Regrederíamos para uma situação pior do que aquela em que nos
encontramos", disse o Presidente da República.
Enfurecendo a
oposição - que já o acusou de ter feito um discurso "partidário" -
Cavaco Silva afirmou que "se prevalecer uma lógica de crispação política
em torno de questões que pouco dizem aos portugueses, de nada valerá ganhar ou
perder eleições, de nada valerá integrar o Governo ou estar na oposição".
"É essencial
que, de uma vez por todas, se compreenda que a conflitualidade permanente e a
ausência de consensos irão penalizar os próprios agentes políticos mas, acima
de tudo, irão afetar gravemente o interesse nacional, agravando a situação dos
que não têm emprego ou dos que foram lesados nos seus rendimentos e
comprometendo por muitos e muitos anos o futuro das novas gerações",
sublinhou - recolhendo aqui, de novo, aplausos da maioria PSD/CDS.
Cavaco Silva fez um
balanço dos dois anos de memorando mas, mais do que isso, tentou por todos os
meios enfatizar as exigências que se continuarão a impôr depois de Portugal
regressar aos mercados.
Determinando já
para o Governo pós troika uma agenda política, disse que "sejam quais
forem os calendários" e "os resultados das [próximas] eleições",
o futuro de Portugal implicará "uma estratégia de médio prazo que tenha em
atenção os grandes desafios que iremos enfrentar mesmo depois de concluído o
Programa de Assistência em vigor".
Ou, dito de outra
forma: "Os nossos agentes políticos, económicos e sociais têm de estar
conscientes que deverão atuar num horizonte temporal mais amplo do que aquele
que resulta dos calendários".
Cavaco Silva foi
mesmo ao ponto de, implicitamente, sugerir a um Governo pós troika a prioridade
de ter uma base maioritária de apoio: "Nessa altura, o País tem de estar
em condições estruturais de credibilidade e governabilidade capazes de garantir
a confiança das instituições da UE e dos mercados financeiros, pelo que, no
plano político, é imperioso preservar a capacidade de gerar consensos em torno
do caminho a seguir para alcançar os grandes objetivos nacionais".
E agitou o fantasma
de um segundo resgate. "O País não pode afastar-se de uma linha de rumo de
sustentabilidade das finanças públicas, de estabilidade do sistema financeiro e
de controlo das contas externas. A não ser assim, seríamos obrigados, se as
instituições internacionais estivessem na disposição de o fazer, a um novo recurso
à ajuda externa, e dessa vez, muito provavelmente, em condições mais duras e
exigentes do que aquelas que atualmente tantos sacrifícios impõem aos
portugueses".
Cavaco Silva
revelou-se ainda muito crítico com a receita do memorando troika, admitindo neste
"falhas nas estimativas" sobre os efeitos recessivos que teria,
"superiores ao previsto". "Alguns dos pressupostos do Programa
não se revelaram ajustados à evolução da realidade, o que suscita a
interrogação sobre se a 'troika' não os deveria ter em conta mais cedo."
Esse "impacto
recessivo" somado a uma "revisão, para pior, da conjuntura
internacional" têm - segundo constatou - "afetado de forma muito
significativa o esforço da consolidação orçamental", nomeadamente no
défice e na dívida pública.
Neste contexto, o
Presidente recomendou explicitamente ao Governo que no próximo Orçamento de
Estado não volta a apostar num "enorme aumento de impostos".

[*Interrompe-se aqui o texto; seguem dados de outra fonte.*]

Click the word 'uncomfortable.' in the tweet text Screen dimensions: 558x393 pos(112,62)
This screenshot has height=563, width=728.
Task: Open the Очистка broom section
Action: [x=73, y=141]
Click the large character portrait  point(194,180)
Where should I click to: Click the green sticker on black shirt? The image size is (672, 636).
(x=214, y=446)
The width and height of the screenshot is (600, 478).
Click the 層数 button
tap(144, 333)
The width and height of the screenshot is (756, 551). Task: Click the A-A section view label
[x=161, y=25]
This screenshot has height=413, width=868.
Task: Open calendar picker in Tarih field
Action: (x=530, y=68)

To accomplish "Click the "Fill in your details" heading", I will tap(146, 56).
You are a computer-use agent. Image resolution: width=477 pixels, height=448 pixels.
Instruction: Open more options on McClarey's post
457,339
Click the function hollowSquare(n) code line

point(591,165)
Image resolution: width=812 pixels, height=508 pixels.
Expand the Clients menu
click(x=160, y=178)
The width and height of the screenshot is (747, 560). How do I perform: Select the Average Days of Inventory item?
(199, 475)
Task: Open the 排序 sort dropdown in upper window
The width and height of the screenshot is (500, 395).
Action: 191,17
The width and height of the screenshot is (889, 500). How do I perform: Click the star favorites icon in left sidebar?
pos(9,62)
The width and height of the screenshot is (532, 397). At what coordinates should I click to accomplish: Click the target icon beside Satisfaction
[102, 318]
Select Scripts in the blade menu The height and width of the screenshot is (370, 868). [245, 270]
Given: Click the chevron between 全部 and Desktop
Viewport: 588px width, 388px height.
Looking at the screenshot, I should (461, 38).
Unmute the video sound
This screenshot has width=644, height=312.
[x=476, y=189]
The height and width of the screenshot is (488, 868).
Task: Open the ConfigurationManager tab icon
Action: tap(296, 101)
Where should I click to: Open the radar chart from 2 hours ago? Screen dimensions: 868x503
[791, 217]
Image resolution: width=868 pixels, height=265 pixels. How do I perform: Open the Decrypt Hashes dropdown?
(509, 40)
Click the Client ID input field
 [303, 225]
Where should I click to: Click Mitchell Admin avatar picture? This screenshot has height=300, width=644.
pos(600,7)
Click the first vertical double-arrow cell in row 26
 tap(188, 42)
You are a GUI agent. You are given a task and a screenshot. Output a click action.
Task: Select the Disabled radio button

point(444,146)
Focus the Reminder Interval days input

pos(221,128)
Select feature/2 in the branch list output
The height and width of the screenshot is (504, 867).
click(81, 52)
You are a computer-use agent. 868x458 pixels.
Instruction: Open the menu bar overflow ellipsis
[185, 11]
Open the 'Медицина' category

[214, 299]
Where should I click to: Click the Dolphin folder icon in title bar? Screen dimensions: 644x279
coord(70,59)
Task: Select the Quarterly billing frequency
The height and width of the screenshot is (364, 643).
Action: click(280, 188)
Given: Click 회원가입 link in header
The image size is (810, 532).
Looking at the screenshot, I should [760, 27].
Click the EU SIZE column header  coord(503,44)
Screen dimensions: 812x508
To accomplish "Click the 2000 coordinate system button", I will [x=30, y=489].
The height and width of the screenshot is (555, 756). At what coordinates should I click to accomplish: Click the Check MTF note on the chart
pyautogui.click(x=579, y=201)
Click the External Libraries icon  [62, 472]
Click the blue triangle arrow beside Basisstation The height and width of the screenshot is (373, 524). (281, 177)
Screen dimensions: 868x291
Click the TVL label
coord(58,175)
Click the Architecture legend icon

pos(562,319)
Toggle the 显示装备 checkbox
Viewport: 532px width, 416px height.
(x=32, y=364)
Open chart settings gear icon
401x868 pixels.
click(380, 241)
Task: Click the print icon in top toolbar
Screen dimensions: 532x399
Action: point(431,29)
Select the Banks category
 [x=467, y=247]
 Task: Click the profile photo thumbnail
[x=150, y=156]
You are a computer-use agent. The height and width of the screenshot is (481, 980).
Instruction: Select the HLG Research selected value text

""Seria conveniente que o Orçamento do Estado deixasse de ser um
instrumento para alterações do sistema fiscal", disse, depois de
reconhecer que o país já vive uma "fadiga da austeridade". Também
aconselhou medidas "urgentes" de "relançamento da economia"
- e isto "para que a cura não acabe por matar o doente".
Antes do Presidente
da República, discursaram os representantes dos partidos. À esquerda foram
pedidas eleições antecipadas - embora com o PS numa formulação (de Alberto
Costa) mais suave, visto ter falado apenas na necessidade de "um novo
curso político". À direita, Carlos Abreu Amorim (PSD) e Cecília Meireles
(CDS) sublinharam a necessidade de "consensos".